*INPUT DATA*.
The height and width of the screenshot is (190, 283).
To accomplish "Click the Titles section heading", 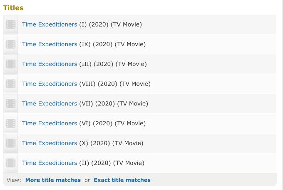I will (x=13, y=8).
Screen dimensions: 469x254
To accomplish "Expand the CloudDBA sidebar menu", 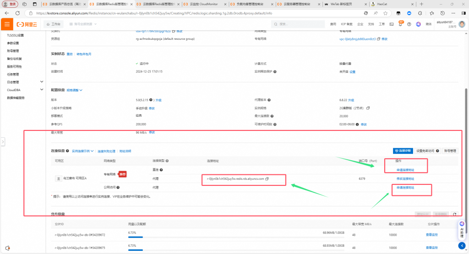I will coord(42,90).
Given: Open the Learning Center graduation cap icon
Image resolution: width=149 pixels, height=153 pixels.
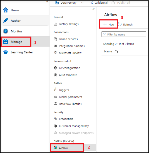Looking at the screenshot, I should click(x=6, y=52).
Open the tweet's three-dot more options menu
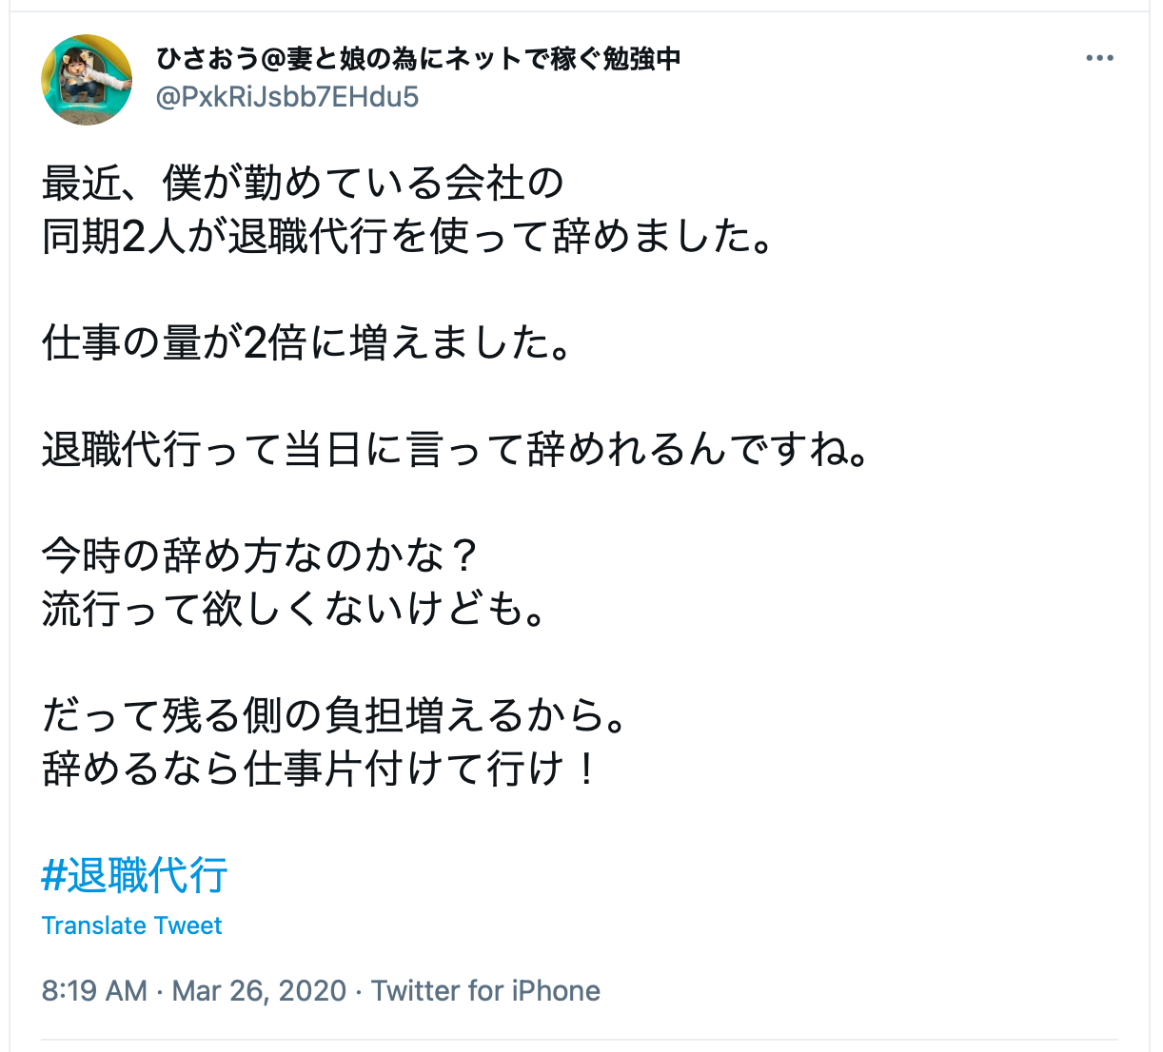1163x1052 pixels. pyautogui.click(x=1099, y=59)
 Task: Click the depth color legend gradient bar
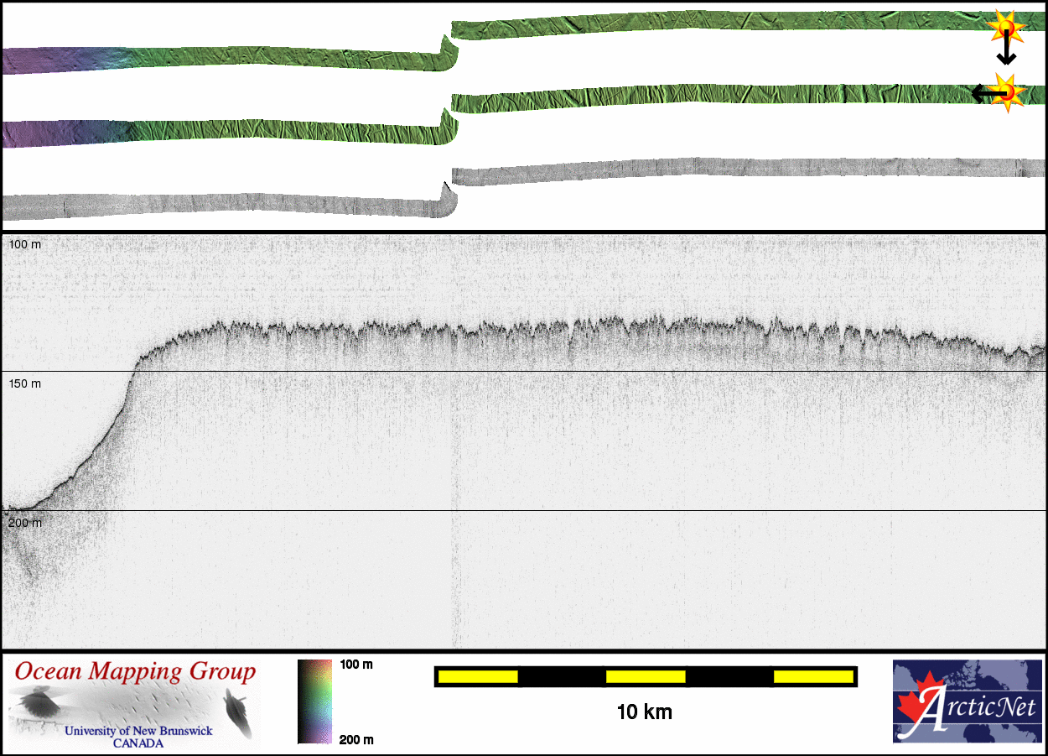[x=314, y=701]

*PROBLEM TO SOLVE*. Pictures are to be dropped, and the lines from the line with "Image resolution: width=149" through the end of the material above are to be reproduced exactly.

*EXERCISE SOLUTION*.
Image resolution: width=149 pixels, height=153 pixels.
Looking at the screenshot, I should click(x=6, y=52).
Open the tweet's three-dot more options menu
1163x1052 pixels. pyautogui.click(x=1099, y=59)
 Task: Click the depth color legend gradient bar
[x=314, y=701]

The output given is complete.